Could ancestry in some ways control the shape of the palate?
Could hunter-gatherer peoples with more meat-based diets for example develop a sharper, more narrow palate similar to that of a wolf or bear as compared to farming cultures?
Pic related, I believe these are rain forest aborigines whom subsisted largely on plants. Exhibit beautiful development and wide palates.
>>2314206
Negroid and Mongoloid people have larger teeth than Caucasoids, so yes. Also, Asians have uniquely shaped incisors. Ancestry determines everything, evolution occurs much more quickly than we tend to believe.
das racis
>>2314222
>evolution occurs much more quickly than we tend to believe.
It's a pretty odd coincidence that humans all developed agriculture within ten thousand years of each other, then. I guess all populations select equally for intelligence. Maybe not civilizations, you can be stupid and survive in a civilization.
>>2314222
But could that be because WHG had a comparatively more meat based diet? Hence leading to the palate to develop similarly to that of a wolf or bear (i.e. triangular, for tearing)
>>2314240
I wouldn't say genius was needed to figure out agriculture.

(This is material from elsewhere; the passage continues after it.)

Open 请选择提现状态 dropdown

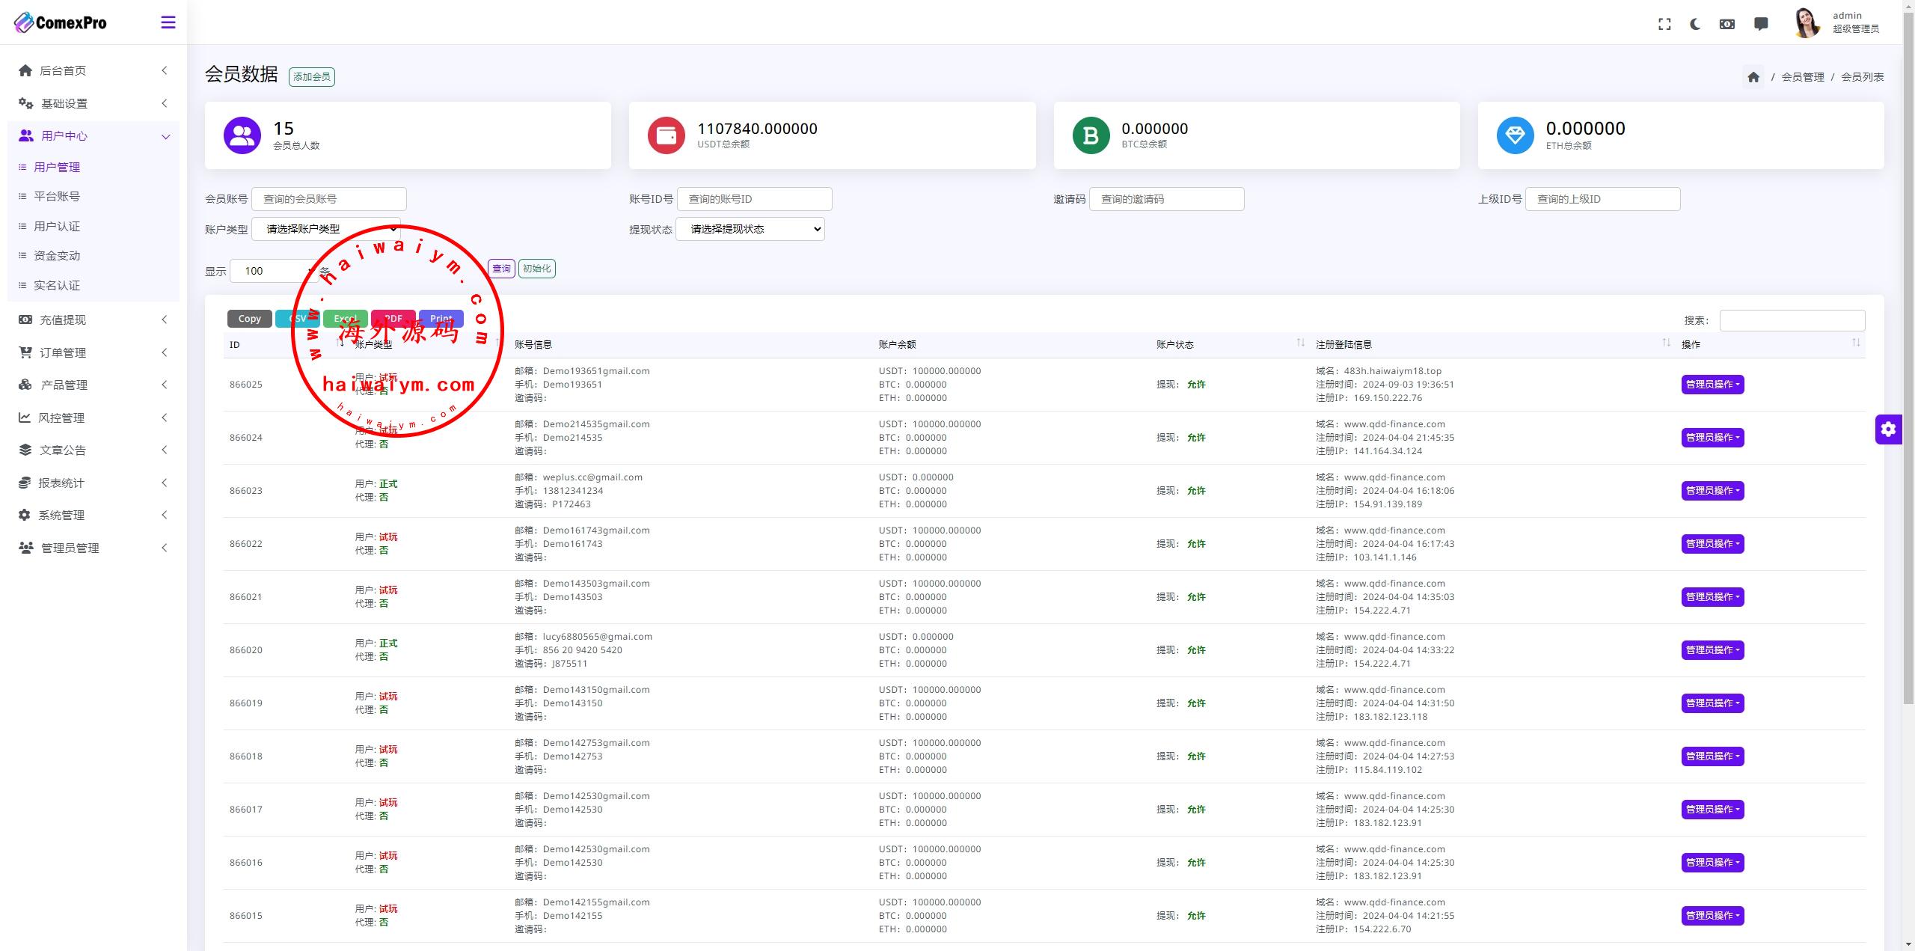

After all, people had been practicing some low-level planting and harvesting for quite some time before becoming sedentary. The guy who created the first bow was probably smarter than the guy who plowed the first field.
>>2314251
It's an accomplishment of some sort.
People have probably been gardening since fire, and as an invention it's at least a quarter million years old, and as a tool it's probably closer to two million.
Then after about a quarter million years of that almost everywhere, people all over the world started farming.
>>2314241
Not so sure about that. Low level changes might be made in that regard, but hunter-gatherers in Europe could hardly be called carnivorous.
>>2314288
I'm just going off shape here, that is the fact that it is comparatively more similar to that of a carnivore than that of other humans, example, wolf skull.
And certainly those belonging to more northern regions must have relied to a greater extent of meats compared to those of the tropics?
>>2314301
>And certainly those belonging to more northern regions must have relied to a greater extent of meats compared to those of the tropics?
Hunter-gardeners tend to retain dark skin because they acquire enough vitamin D in their diet. Farmers need the extra vitamin D from the sun to stay healthy. So Inuit and Tasmanians, living at Scandinavian and British latitudes, are (were) dark skinned.